En lo que va del año, el precio del oro ha subido 34% y ya superó los 2,000 dólares por onza por primera vez en la historia. “Los inversionistas ilustran la falta de confianza en otros instrumentos y favorecen el lingote como una reserva de valor. La continua incertidumbre por el COVID-19, combinada con los bancos centrales y los gobiernos que inundan sus economías con estímulos y ayudas, ha llevado a una mayor demanda del metal precioso”, señala Adam Vettese, analista de la plataforma global de inversiones eToro.
No todas las mineras salen beneficiadas.

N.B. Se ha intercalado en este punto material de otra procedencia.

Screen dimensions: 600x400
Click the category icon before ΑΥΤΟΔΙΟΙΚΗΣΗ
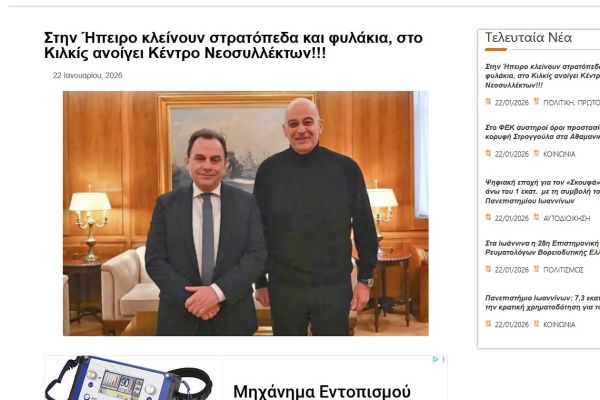pos(536,217)
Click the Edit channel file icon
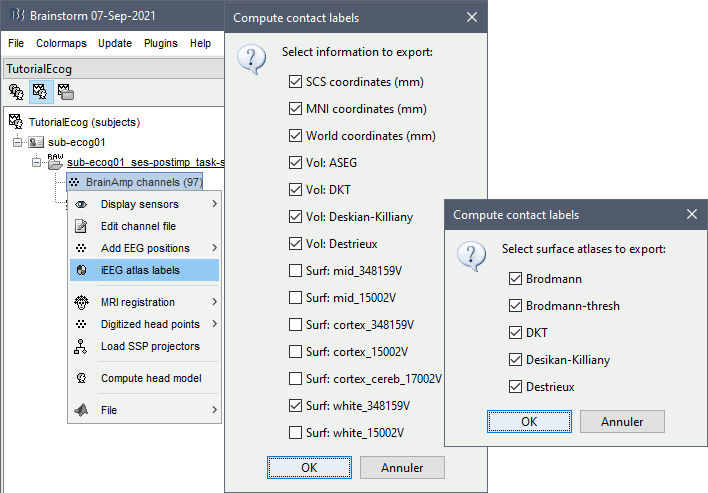Image resolution: width=708 pixels, height=493 pixels. (x=81, y=226)
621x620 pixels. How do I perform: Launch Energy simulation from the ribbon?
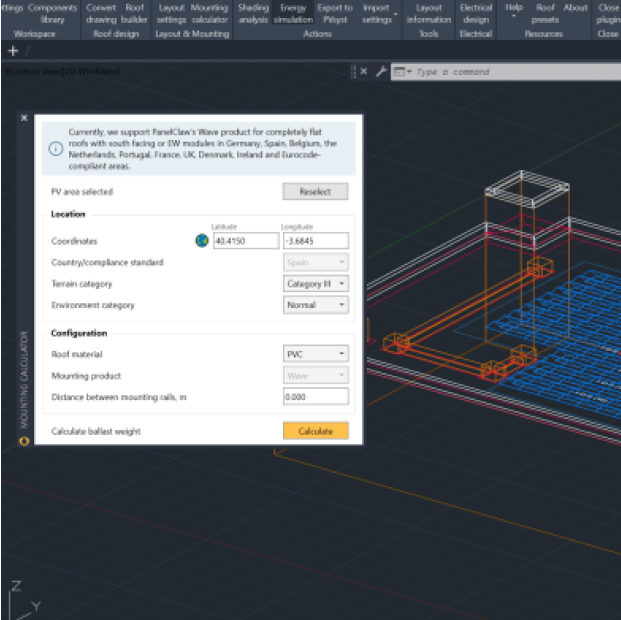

De las cuatro que cotizan en la Bolsa mexicana, las que más han subido en lo que va del año son Peñoles, con un alza de 94%, y Minera Frisco, con un avance de 31%. Ambas firmas se dedican en su mayoría al oro y la plata: Peñoles obtiene 60% de sus ingresos de metales preciosos y en Minera Frisco tienen una aportación de 50%.
Si bien el impacto positivo es inmediato en el mercado accionario, no lo es así en los resultados de las empresas. En el segundo trimestre, las ventas de las cuatro compañías cayeron y -excepto Grupo México- registraron pérdidas netas. Aunque los números son negativos, los analistas ven -en general- reportes positivos, lo que también ha apoyado el alza de sus acciones en el último mes.
En el segundo trimestre, el flujo operativo (Ebitda) de Grupo México cayó 19%, mientras que su utilidad neta aumentó 28%. La empresa enfrentó una menor demanda de los metales por el efecto de la contingencia sanitaria, ya que las actividades productivas se detuvieron, y una caída de 11% en el precio del cobre -que representa 82%de los ingresos de su división minera-. Sin embargo, para analistas de Masari Casa de Bolsa “los resultados fueron positivos en la medida que durante el trimestre se registró una expansión tanto en los márgenes operativos como en el margen neto. Se mantiene una importante solidez financiera en la empresa”.